The background
Boris Johnson got the biggest standing ovation so far at the Conservative Party conference in Birmingham today.
Winning a second term as Mayor of London and fronting a successful Olympics have clearly made him a beacon of optimism for many delegates.
Rumours that the blond bombshell may be contemplating a leadership challenge have persistsed, despite strenuous denials from Mr Johnson.
The jokes came thick and fast, but what about the substance? We’ve called Boris out for bending the truth before and were keen to run the FactCheck slide-rule over the details in today’s keynote speech.
“I am so proud that we have expanded the London Living Wage, now paid, entirely voluntarily, by about 250 of the swankiest banks, law and accountancy firms in London.”
Launched on Ken Livingstone’s watch in 2001, the Living Wage campaign encourages private and public employers to volunteer to pay more than the minimum wage, in recognition of the real cost of living in different parts of the country.
In the capital the Greater London Assembly sets the wage – a Livingstone innovation. It currently stands at £8.30 an hour.
Firms and local authorities have to prove that they are paying everyone, including sub-contracted workers like cleaners, the agreed minimum, in order to get the proper accreditation from the Living Wage Foundation.
Companies who have been given a Living Wage Employer mark include many City firms like accountants KPMG, law firm Linklaters and big banks like Barclays. Hats off to them.
Boris has consistently backed the idea and the numbers have gone up on his watch. But the Mayor may be getting ahead of himself on the numbers.
The official figures don’t come out until next month, but the Living Wage Foundation is not expecting the final list of firms to have achieved accreditation reach 250.
A spokesman told us: “There’s a difference between people talking about it and making a commitment and actually meeting all the criteria.”
We note that Boris only referred to private companies in his speech, not local authorities. That may be because all the London councils that have achieved accreditation (Camden, Islington, Lewisham) or have applied for it (Ealing, Enfield, Haringey, Lambeth, Southwark and Tower Hamlets), are run by Labour.

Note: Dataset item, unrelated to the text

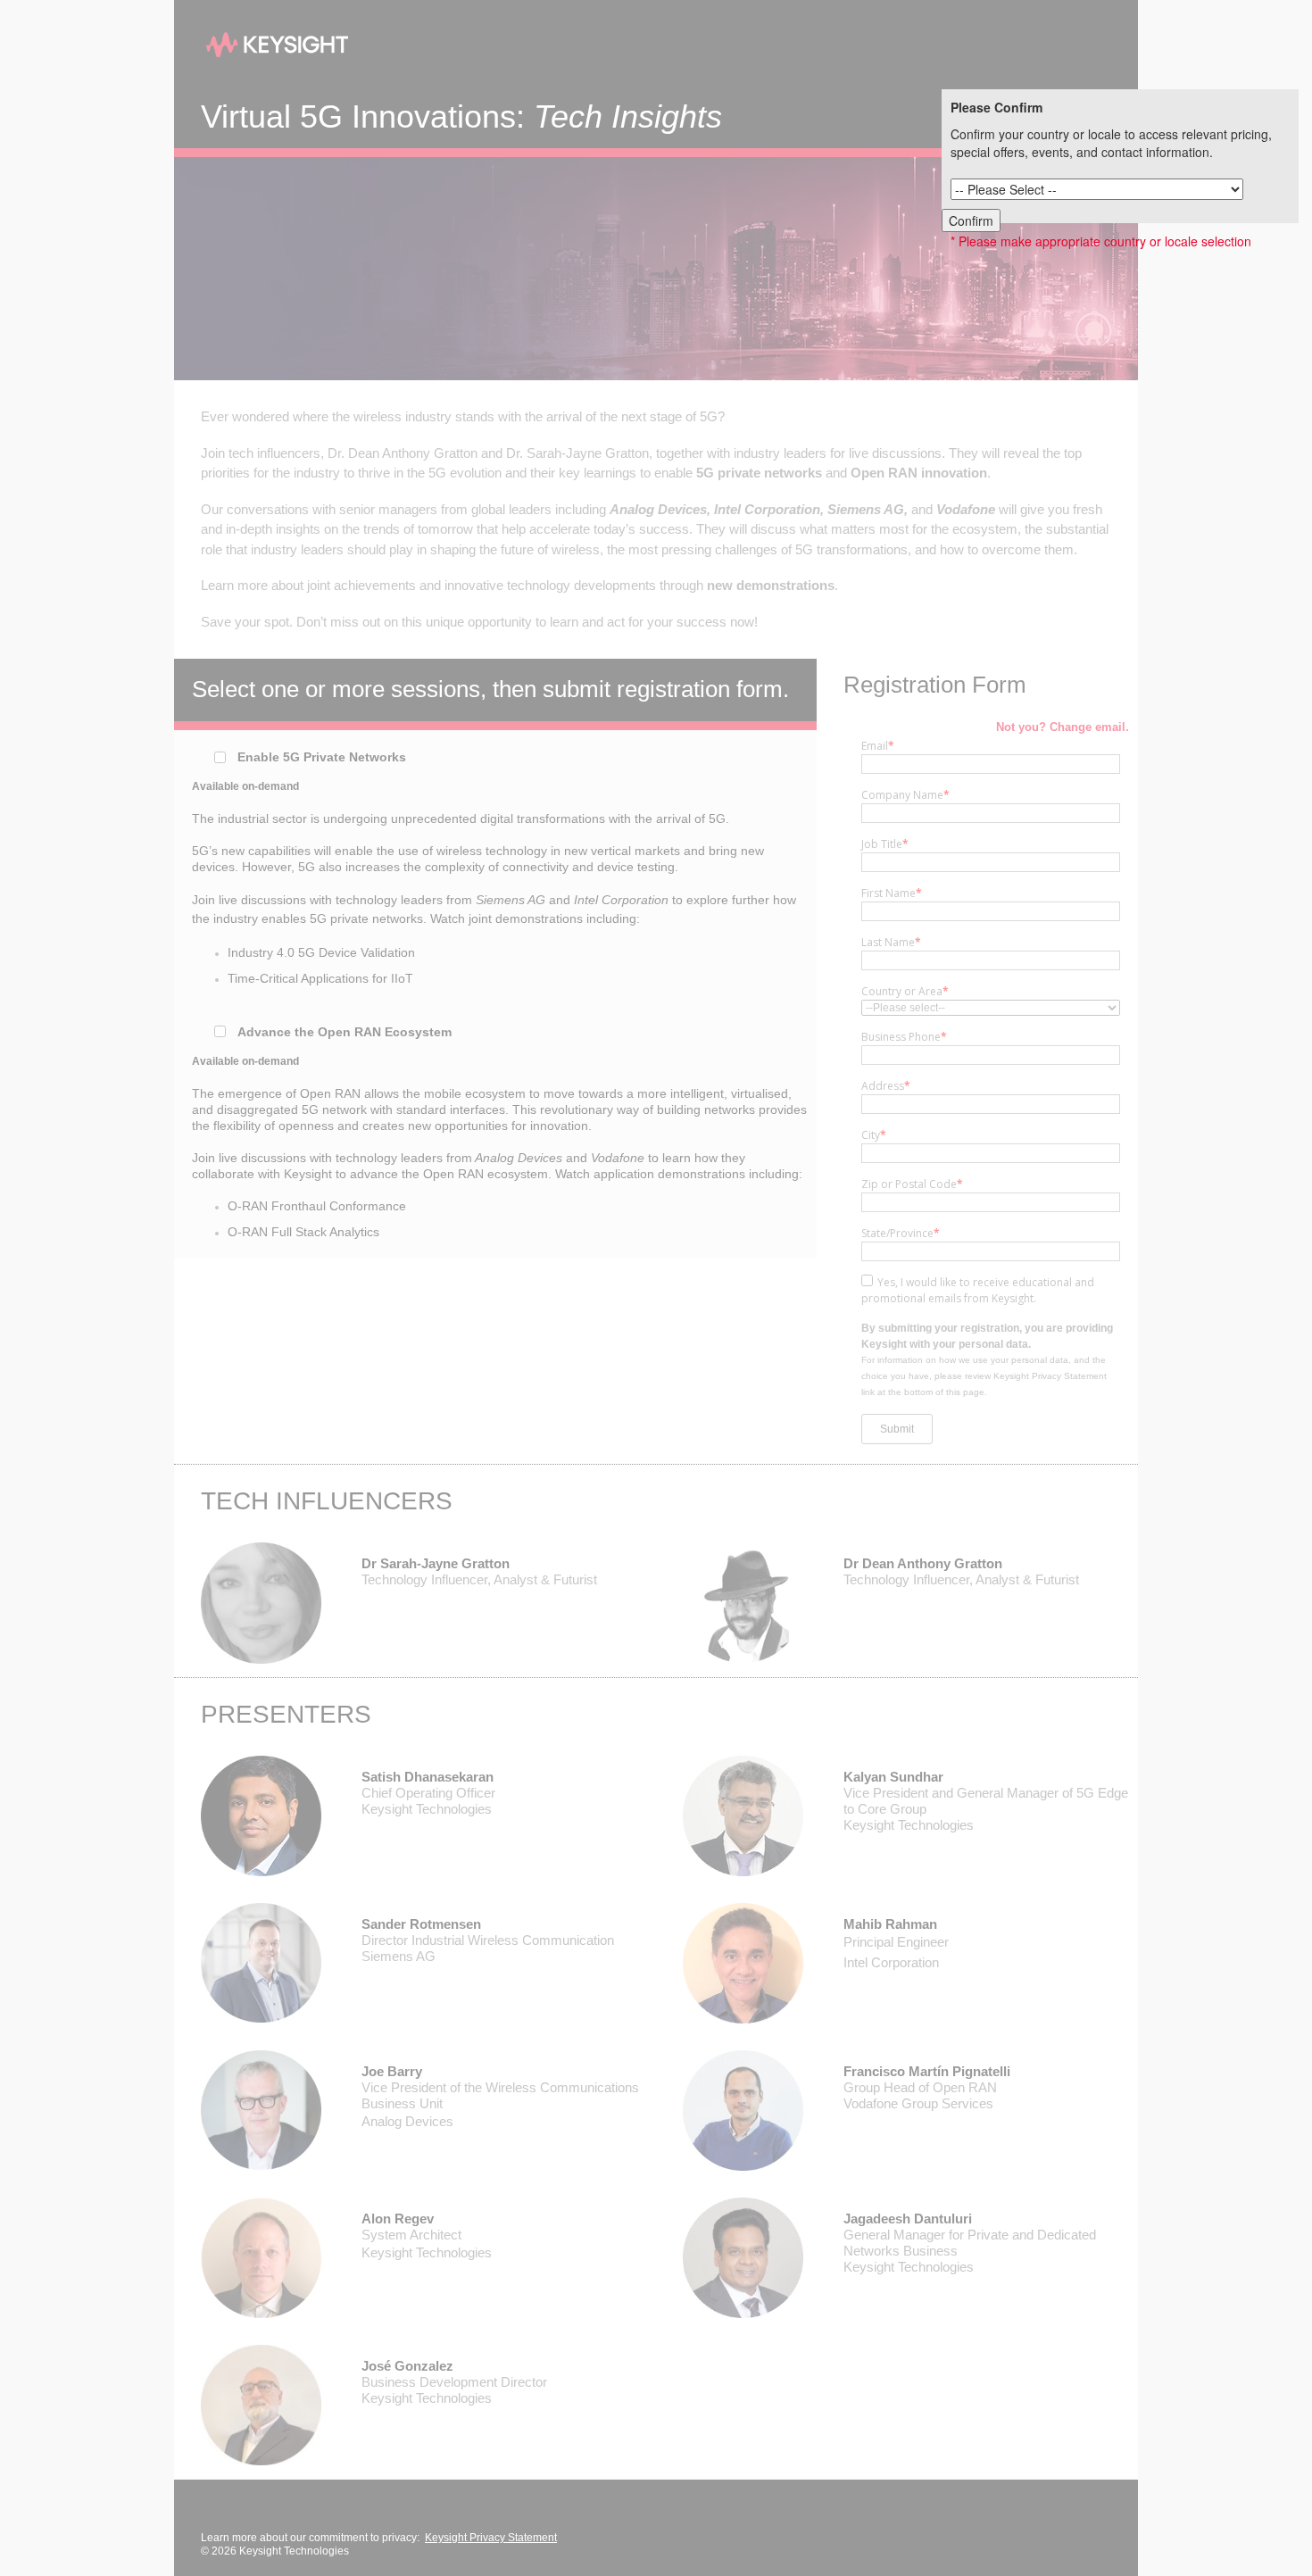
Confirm (971, 220)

“We’re driving forward a massive programme of apprenticeships. We’ve done 76,000 in the last 18 months or so. We’re going to go forward to 250,000 over this mayoral term.”
It’s clear from the context that Boris is pushing apprenticeships as the answer to youth unemployment.

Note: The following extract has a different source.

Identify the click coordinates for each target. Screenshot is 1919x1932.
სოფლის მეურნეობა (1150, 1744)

We’ve picked him up before for getting the numbers wrong on apprenticeships, but he’s in the right ballpark this time.
The Department of Business, Innovation and Skills puts apprenticeship starts in London at around 75,000 between August 2010 and April 2012.
But are apprenticeships a magic cure for youth unemployment? What Boris didn’t mention is that apprentices are getting older. Over-25s are now the biggest group, and only a quarter of apprenticeships created last year were for teenagers, compared to more than half in 2005/06.
The claim
“Over the last four years crime has come down very substantially, by 12 per cent.”
Boris’s preferred method of comparing his record on crime to that of his predecessor is to count the total number of record crimes committed over his four years in office and put them alongside Ken Livingstone’s last term.
That’s slightly odd, though not entirely bogus, and it enabled Boris to come out with a “12 per cent fall in crime” story earlier this year.
There is more than one way to skin this cat, and a comparison between the 12 months to March 2012 with the same period in the last year of Livingstone’s mayoralty (2007/08) reveals a more modest fall of just under 6 per cent.
Whether this is attributable to anything the Mayor has done is of course debatable. Crime has been falling year-on-year since at least 2002, no doubt for complex reasons.
Boris has in the past linked falls in crime to high levels of police numbers, but as we’ve shown before, he’s cut overall Met Police strength and broken his election pledge to keep recruitment up.
“Every single chocolate Hobnob in the world is made in London.”
True. The chocolate-coated version of the oat-based biscuit of FactCheck’s favourites and it’s made exclusively at the McVitie’s factory in Harlesden, northwest London.
And Kendal mint cakes really are made in Kendal.